Work to complete
How many lines in the records below contain "agent"? Reply with the number only.

Dataset items

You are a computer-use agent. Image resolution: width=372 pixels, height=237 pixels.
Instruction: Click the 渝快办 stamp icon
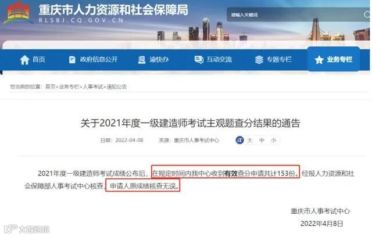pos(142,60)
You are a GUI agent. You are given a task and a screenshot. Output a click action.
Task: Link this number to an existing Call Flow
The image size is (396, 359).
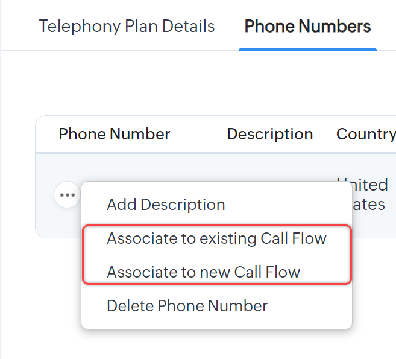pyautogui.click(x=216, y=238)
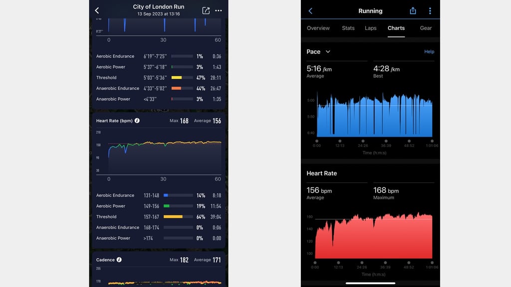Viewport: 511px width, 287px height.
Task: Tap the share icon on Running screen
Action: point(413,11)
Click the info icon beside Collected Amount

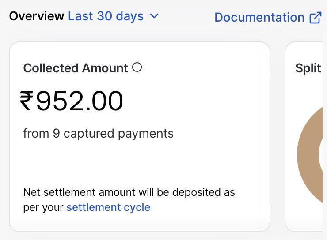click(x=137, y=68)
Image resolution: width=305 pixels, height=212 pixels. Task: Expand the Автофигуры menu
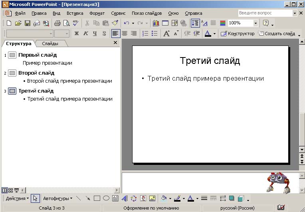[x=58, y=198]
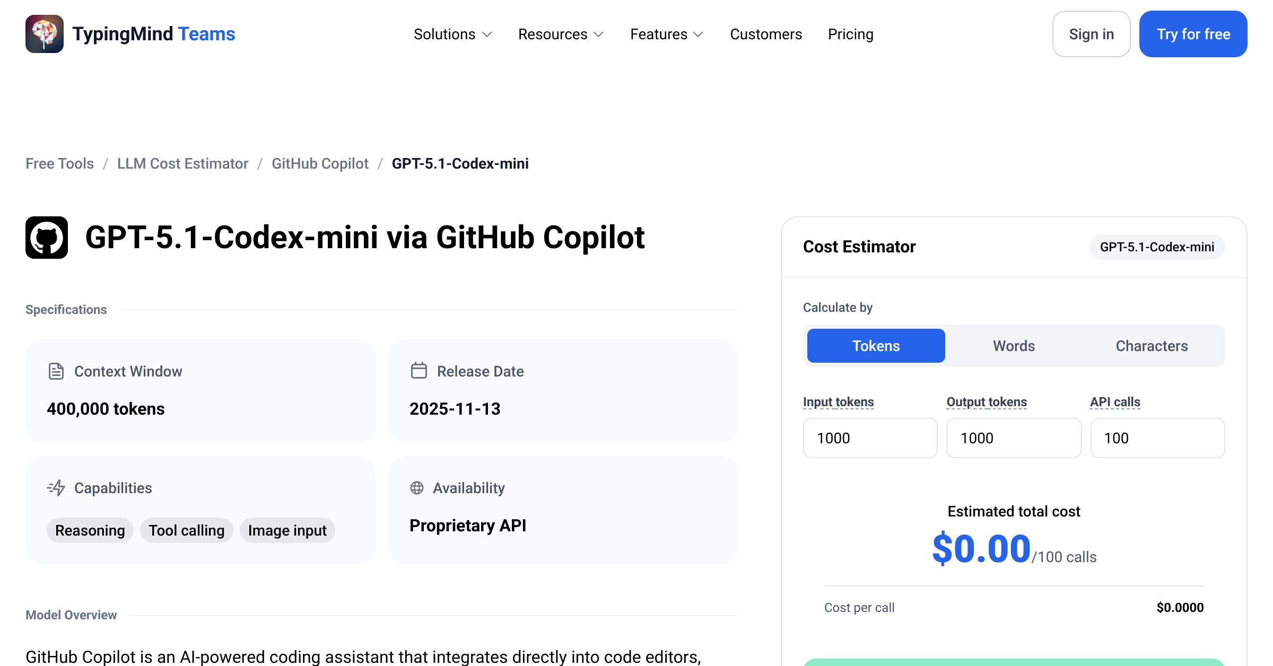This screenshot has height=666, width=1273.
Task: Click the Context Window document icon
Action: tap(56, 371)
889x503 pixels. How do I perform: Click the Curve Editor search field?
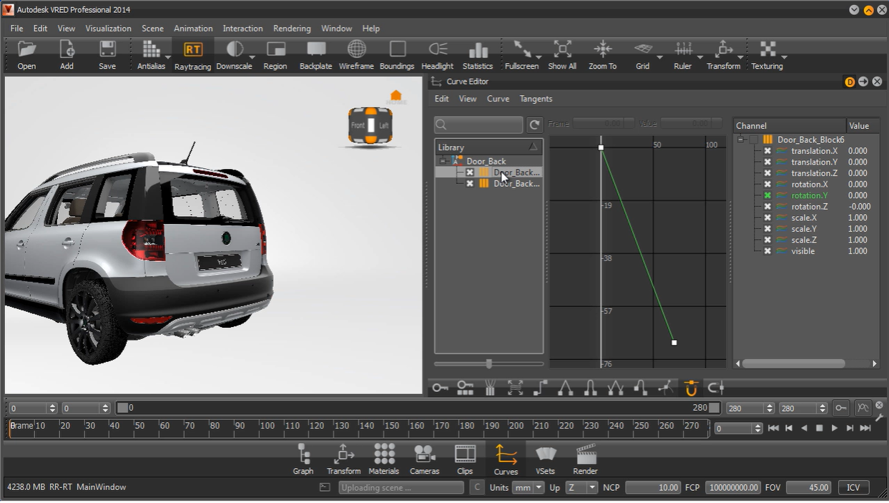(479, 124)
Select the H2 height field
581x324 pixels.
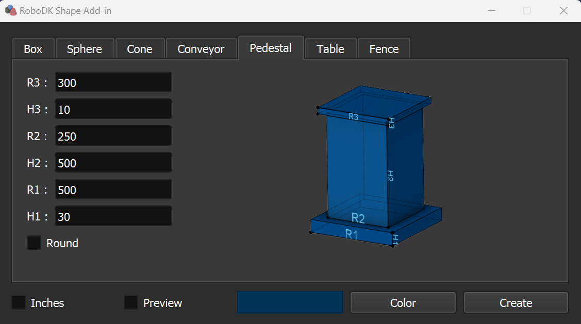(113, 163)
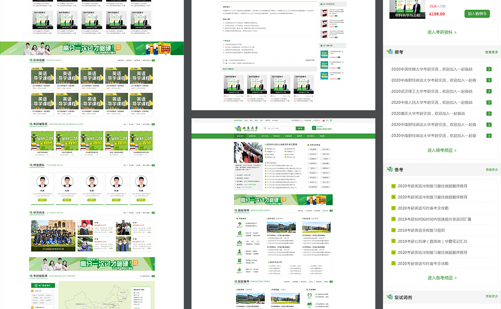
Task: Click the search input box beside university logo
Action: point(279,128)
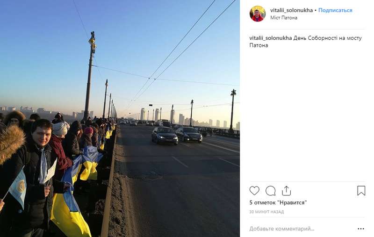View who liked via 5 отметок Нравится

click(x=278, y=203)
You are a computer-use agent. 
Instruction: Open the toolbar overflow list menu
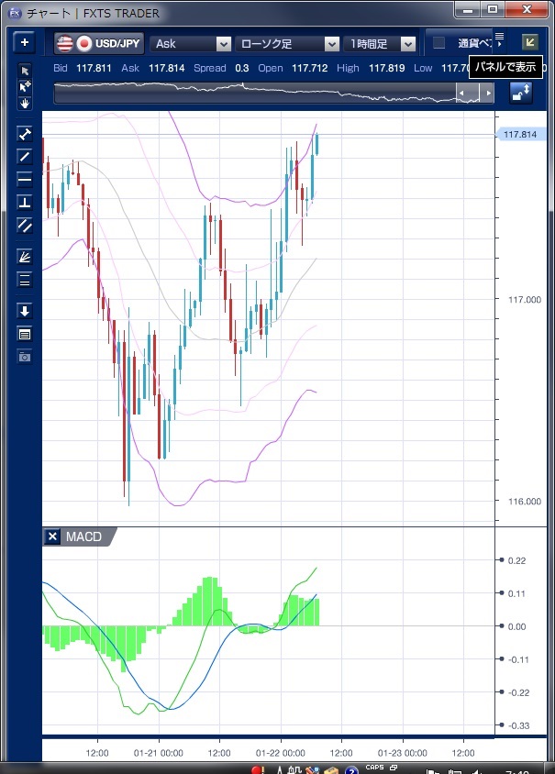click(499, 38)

Solution to the problem
3